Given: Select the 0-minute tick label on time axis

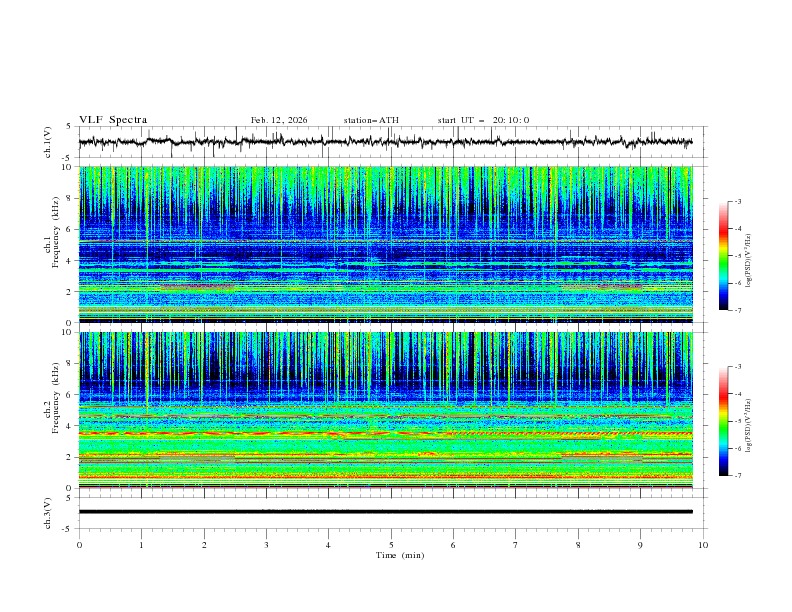Looking at the screenshot, I should click(79, 545).
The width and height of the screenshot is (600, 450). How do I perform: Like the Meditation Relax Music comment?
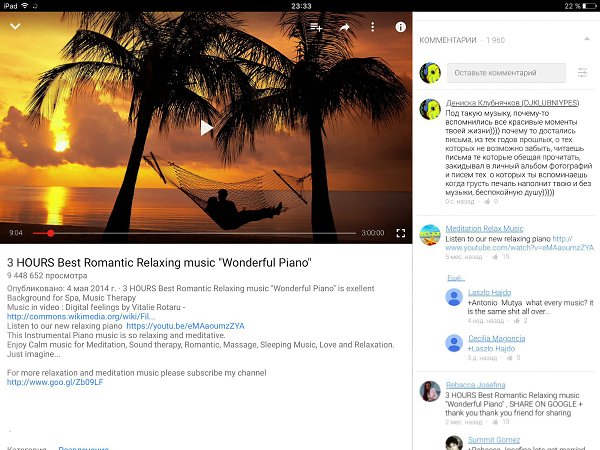click(x=495, y=257)
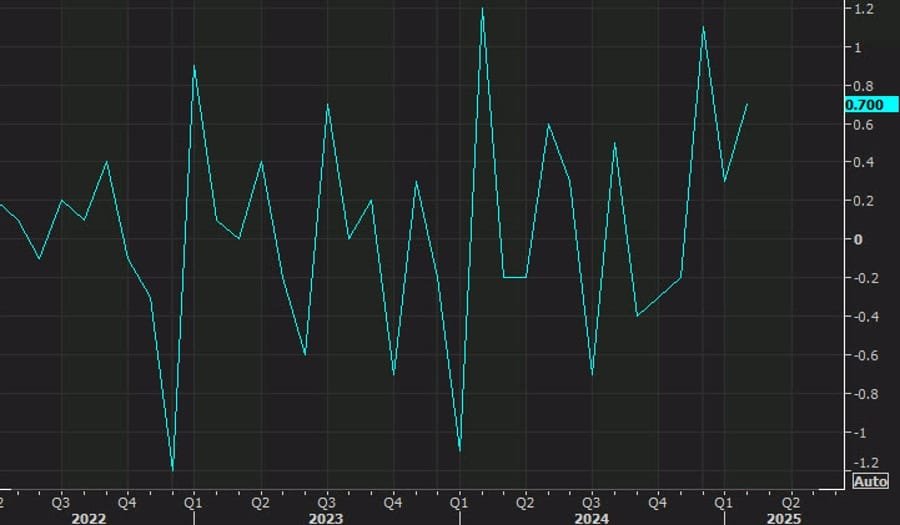Click the highest peak of the line chart
The height and width of the screenshot is (525, 900).
click(x=482, y=9)
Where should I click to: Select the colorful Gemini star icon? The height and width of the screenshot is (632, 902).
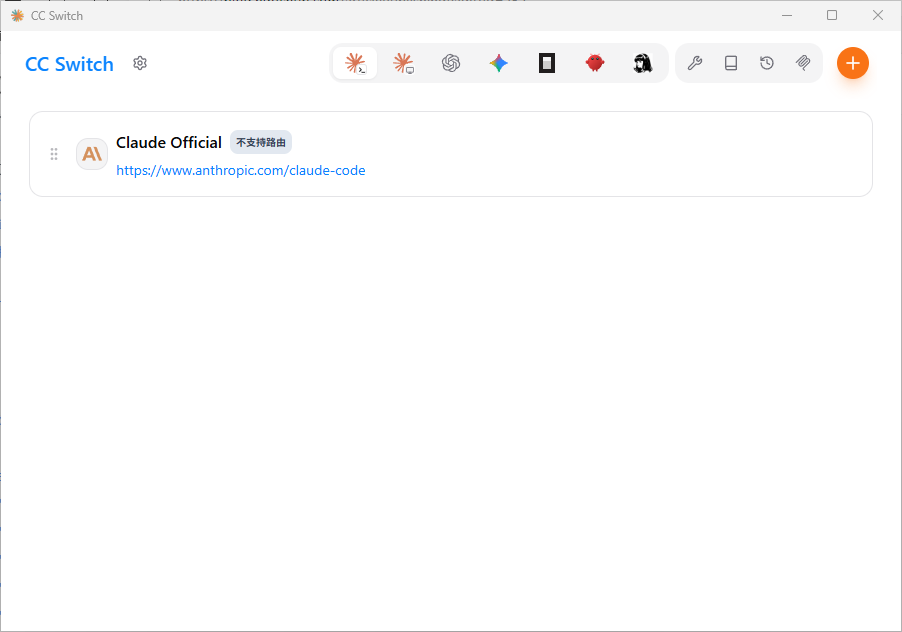[x=499, y=63]
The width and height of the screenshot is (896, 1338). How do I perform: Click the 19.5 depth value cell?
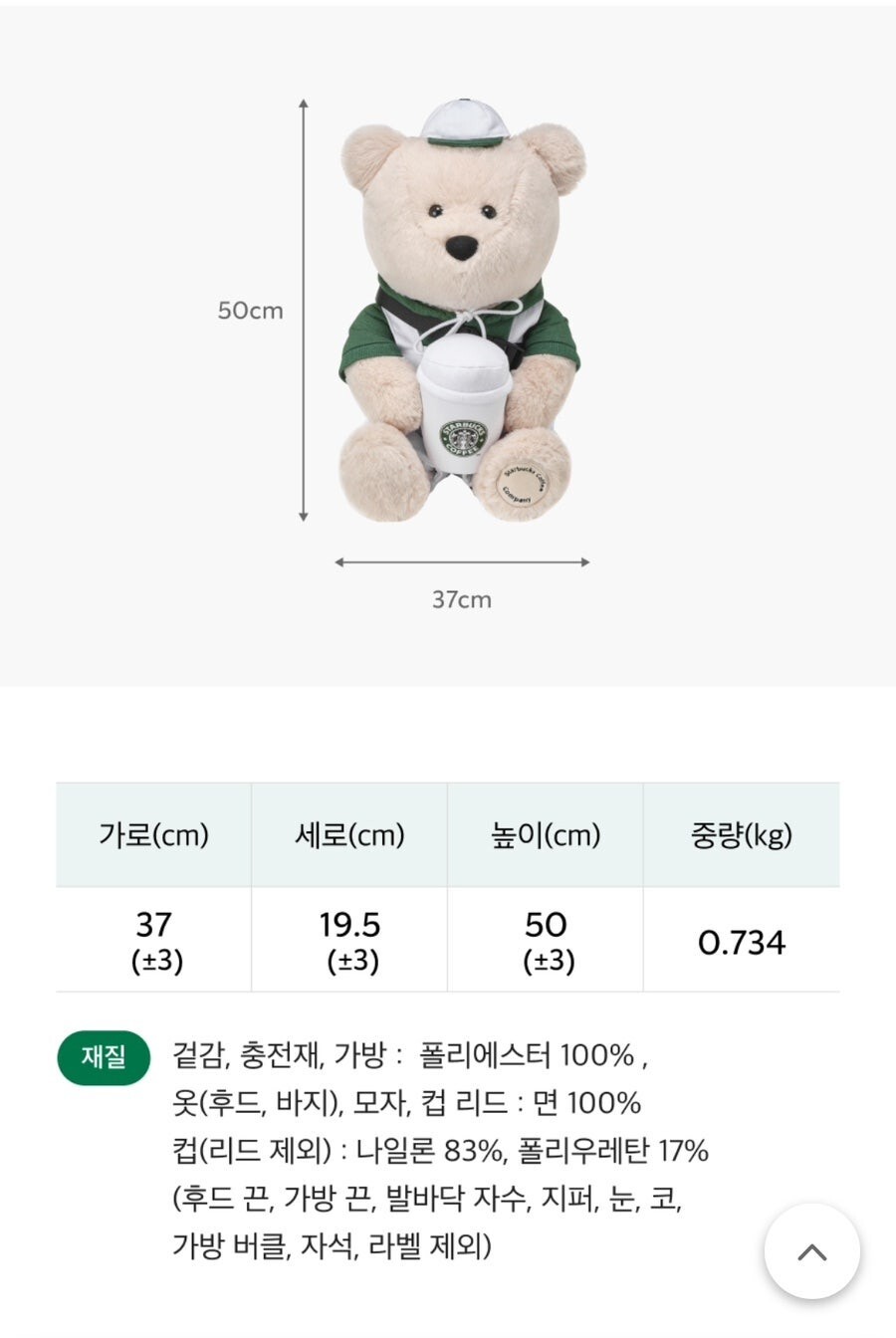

* * * * * * *

▶ **WORK TO COMPLETE**
Please retype the data exactly, but do not carry over any picture.

▶ **YOUR RESPONSE**
Given: Select the 0-minute tick label on time axis

Looking at the screenshot, I should click(79, 545).
The width and height of the screenshot is (600, 450). How do I perform: Like the Meditation Relax Music comment?
click(x=495, y=257)
Click the highest peak of the line chart
The height and width of the screenshot is (525, 900).
click(x=482, y=9)
Where should I click to: Select the colorful Gemini star icon? The height and width of the screenshot is (632, 902).
[x=499, y=63]
The width and height of the screenshot is (896, 1338). How do I perform: Click the 19.5 depth value cell?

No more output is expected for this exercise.